Oh, don't worry: only recently I worked on largish budget proposal, big lump of cash even by Western standards, and I kept writing "Dr Who" as a name of a translation software (which in fact is called Dr Eye :)
Luckily I caught it in time, that is a day or so before sending the proposal. Anyway I blame f-list: I haven't seen even single episode of the show.

Re:China etc.
I can quite understand the feelings of the previously colonised people etc. even if I don't agree with the contents of their publications. Truly worrying is one hand the extent those feelings are manipulated, which is waht you wrote about above; on the other hand, the extent those feelings are accepted (with their intellectual content) by large group in the West. Self-criticism is the single, qualitative difference which makes Western civilization better than the other ones (IMNSHO, of course).

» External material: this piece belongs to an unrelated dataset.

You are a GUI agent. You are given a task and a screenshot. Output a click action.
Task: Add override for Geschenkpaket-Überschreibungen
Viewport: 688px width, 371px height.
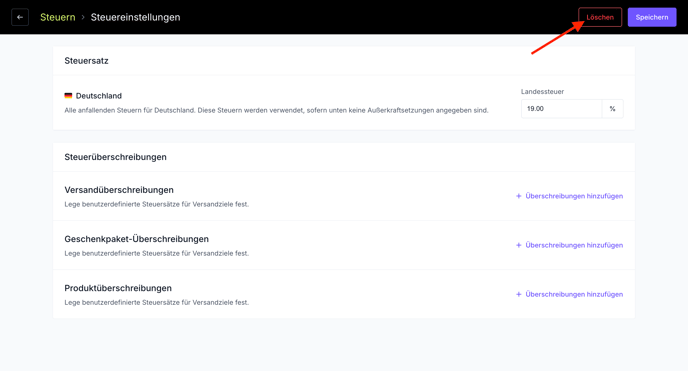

But I'm talking self-hatred here.

Re: article
I will help, if I can, I may not be able to do it very fast, though. But I will need the exact title etc. of the article (or the text if you have it). You're too kind, BTW, in calling her my "collegue" with her being a professor and me a lowly assistant :)

Date: 2006-12-15 12:13 am (UTC)
From: [identity profile] johncwright.livejournal.com
Were I you, I'd correct the mistake. I spent several minutes on Google trying to find out what the seven-eleven denial was about. I thought maybe the Southland Corporation was up to something sneaky.